With a lift, the earlobe is swung back and forth across an imaginary central point to precisely mark a wedge. This wedge is excised at the time of the repair, removing the extra tissue and giving the earlobe a more youthful appearance. Scars typically become redder and thicker for the first 6 weeks after repair and then soften and fade over the next 2 years. By 5 months her scars have started to fade. She has a second piercing on her left earlobe and this was marked with a marking pen at the time of re-piercing her new hole.
A woman in her mid to later 40’s who is bothered by a left cleft earlobe. Her earrings fall through the earlobe. She has drooping of both earlobes. When both earlobes droop, patients are typically the happiest when they correct both sides, which she elected to do. With an earlobe lift, the earlobe is swung back and forth past an imaginary point to precisely mark a wedge of the excess earlobe. She is shown before and again, 6 months after surgery when she returned to have her ears repierced.
A woman in her early 60’s who is bothered by an old tear of her left earlobe as well as drooping of both earlobes. She is shown before and again, 3 months after a bilateral earlobe lift/ cleft earlobe repair. In an earlobe lift the earlobe is swung back and forth past an imaginary point and marked for a wedge to be removed. She is absolutely thrilled with the more youthful appearance of her earlobes and is shown before and again at 3 months and again, just after re-piercing her ears in the office.
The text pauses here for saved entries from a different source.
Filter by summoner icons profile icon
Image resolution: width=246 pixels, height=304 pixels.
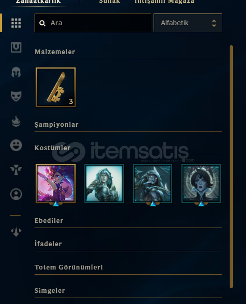tap(16, 194)
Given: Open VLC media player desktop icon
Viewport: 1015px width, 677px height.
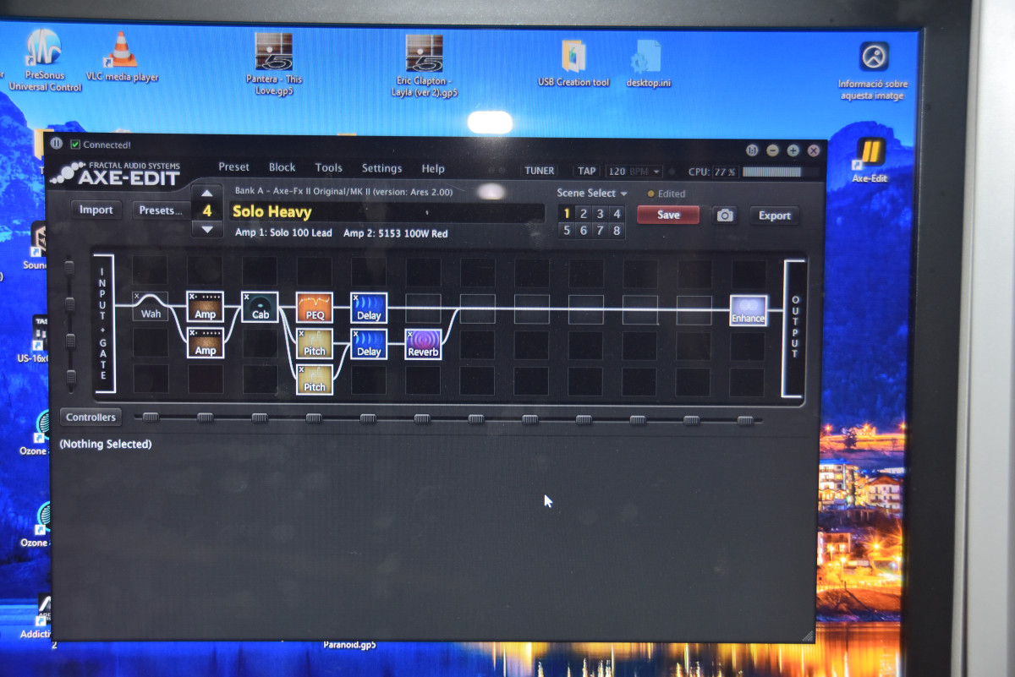Looking at the screenshot, I should pyautogui.click(x=122, y=57).
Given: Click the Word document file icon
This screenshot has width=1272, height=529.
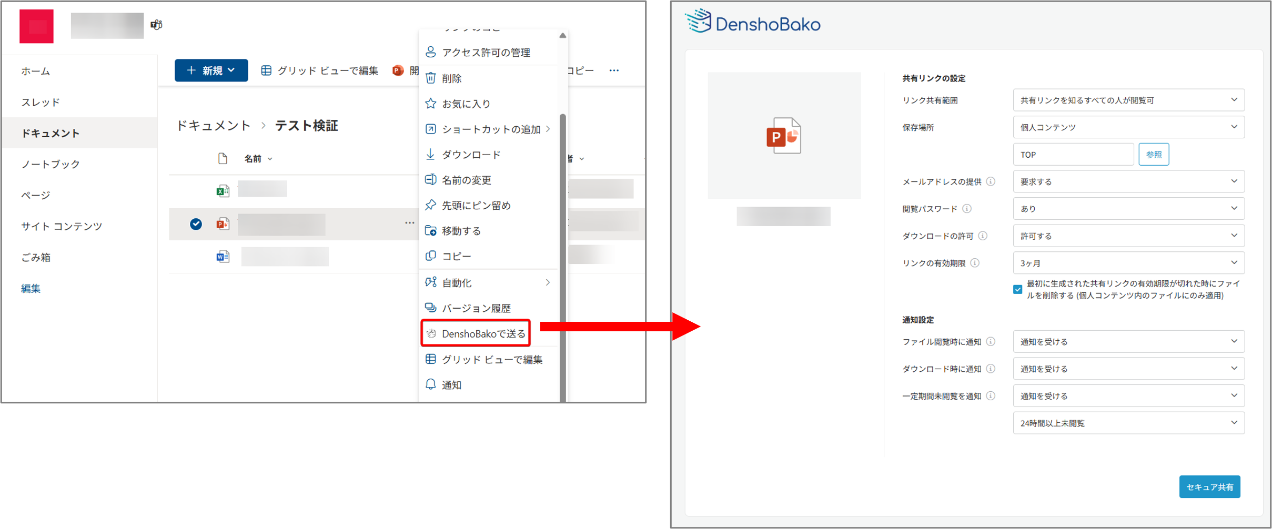Looking at the screenshot, I should [223, 257].
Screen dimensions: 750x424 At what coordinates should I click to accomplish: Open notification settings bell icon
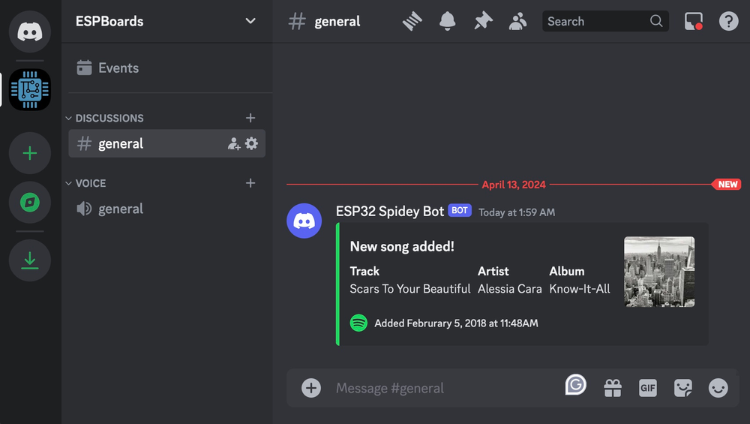pos(448,22)
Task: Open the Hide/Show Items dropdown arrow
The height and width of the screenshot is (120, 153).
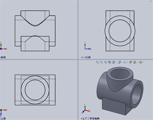Action: pos(128,63)
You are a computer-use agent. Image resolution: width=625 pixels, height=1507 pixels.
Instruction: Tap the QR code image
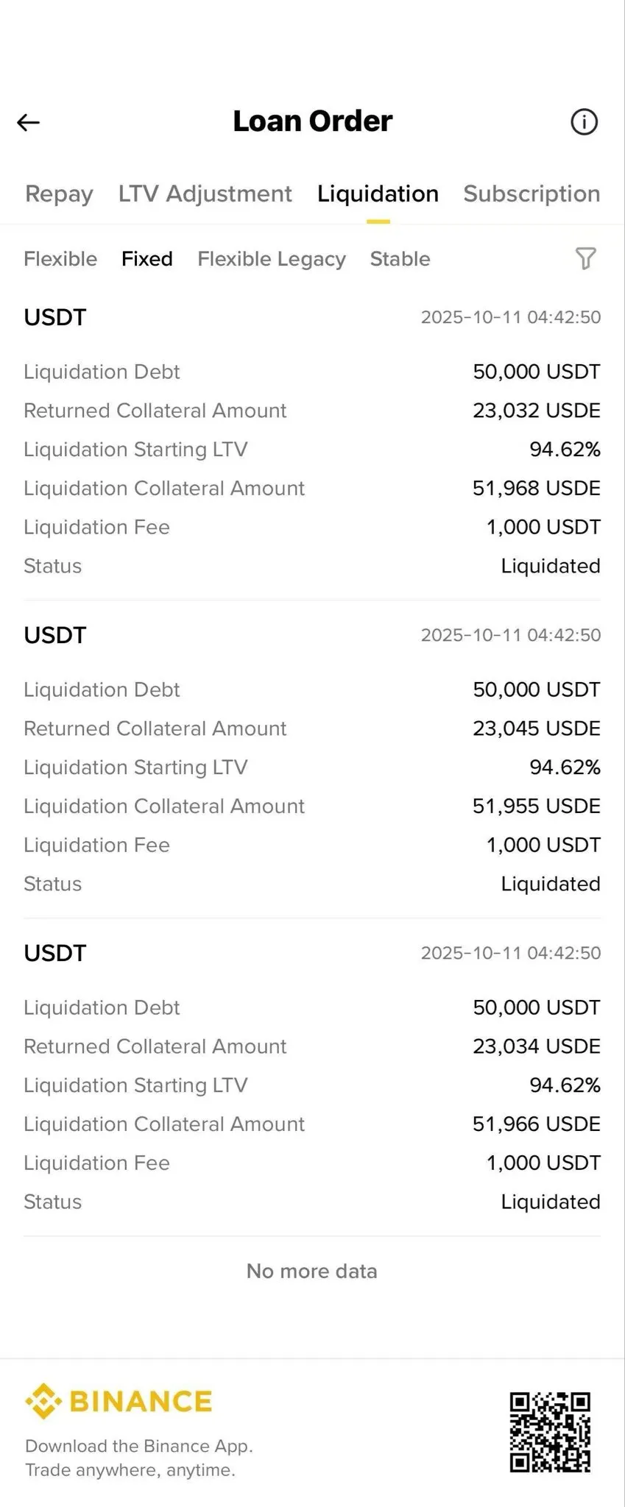click(550, 1432)
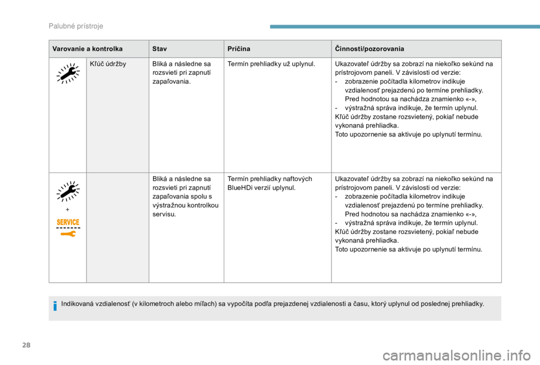The height and width of the screenshot is (365, 540).
Task: Click the 'Kľúč údržby' label cell
Action: (x=108, y=64)
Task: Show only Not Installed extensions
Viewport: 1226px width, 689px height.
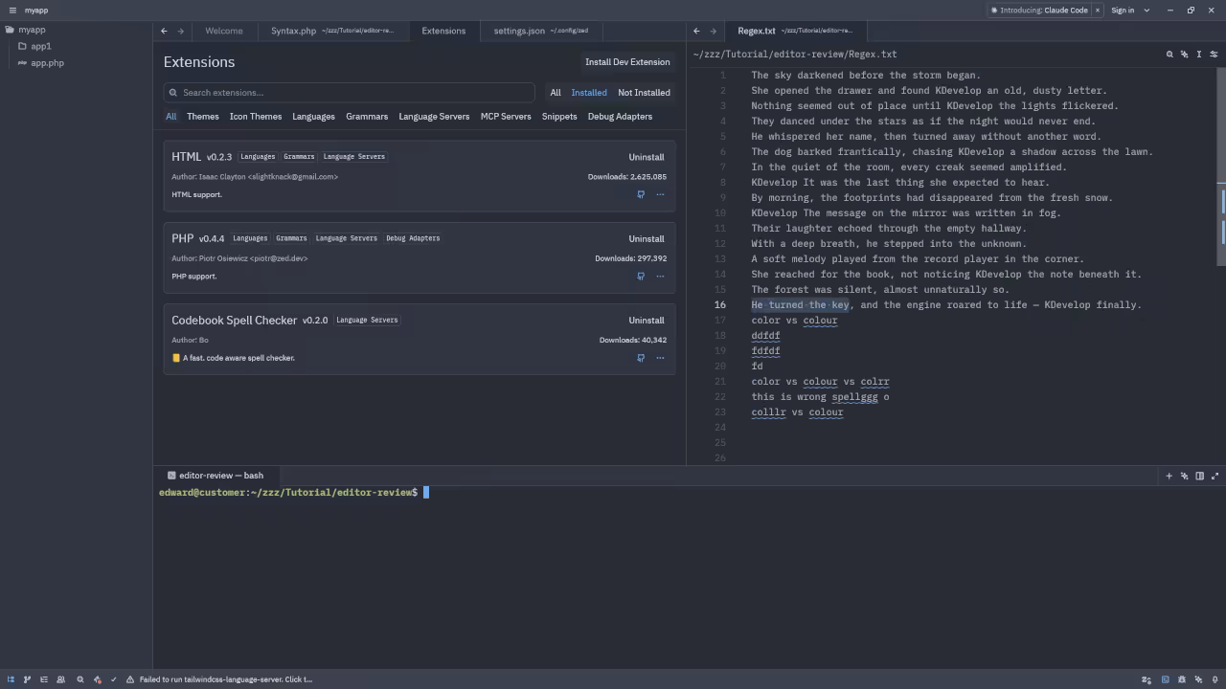Action: (x=644, y=93)
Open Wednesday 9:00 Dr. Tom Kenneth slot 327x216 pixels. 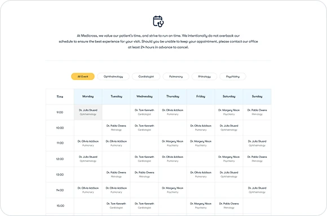[x=144, y=112]
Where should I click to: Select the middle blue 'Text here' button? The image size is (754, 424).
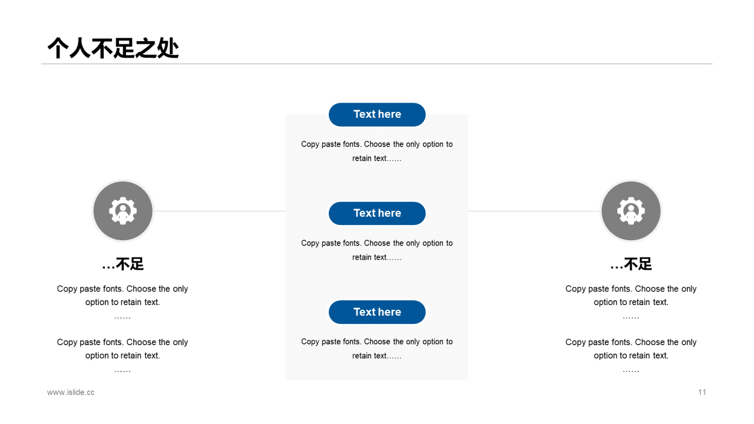coord(377,213)
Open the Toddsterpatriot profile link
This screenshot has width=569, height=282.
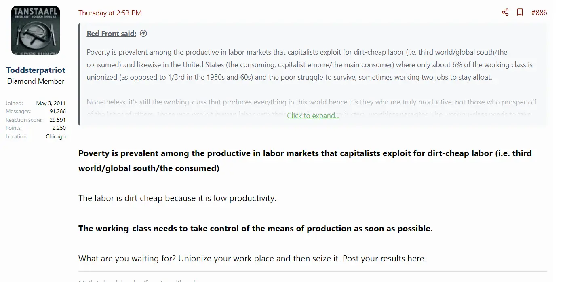[36, 70]
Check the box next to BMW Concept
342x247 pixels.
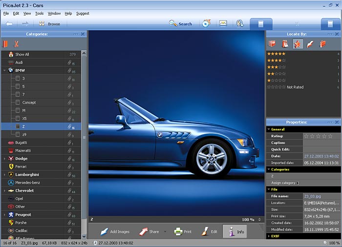[18, 103]
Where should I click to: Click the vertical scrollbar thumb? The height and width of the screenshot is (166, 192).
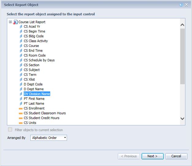182,56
An Indian man in his mid 30’s with an enlarging lipoma of the forehead. Typically this would be excised through an incision in a forehead crease line but he does not have crease lines and has a skin type that does not heal well with surgery. After discussions, I recommended that we remove this with an endoscope through two small incisions in his hairline, similar to the approach for an endoscopic brow lift. He is shown before and again, 4 weeks after surgery.
An Asian woman in her early 20’s who has a partial cleft of her right ear, and a tear of her left ear that had healed with a thickened scar and then split through the lower ear lobe. She is shown before and again, 3 months after repair in the office. Scars will typically get thicker for 6 weeks and then softer and fade over the next 2 years. At three months her ear lobes are ready to re-pierce. We have had her using Aquaphor for the first 6 weeks after her initial repair, and then, topical silicone.
A woman in her mid 70’s with a large defect of her nose after Mohs excision of a basal cell carcinoma. She is shown just after Mohs and again, 1 year after a v-y Rieger flap of her nose performed under local with iv sedation as an outpatient.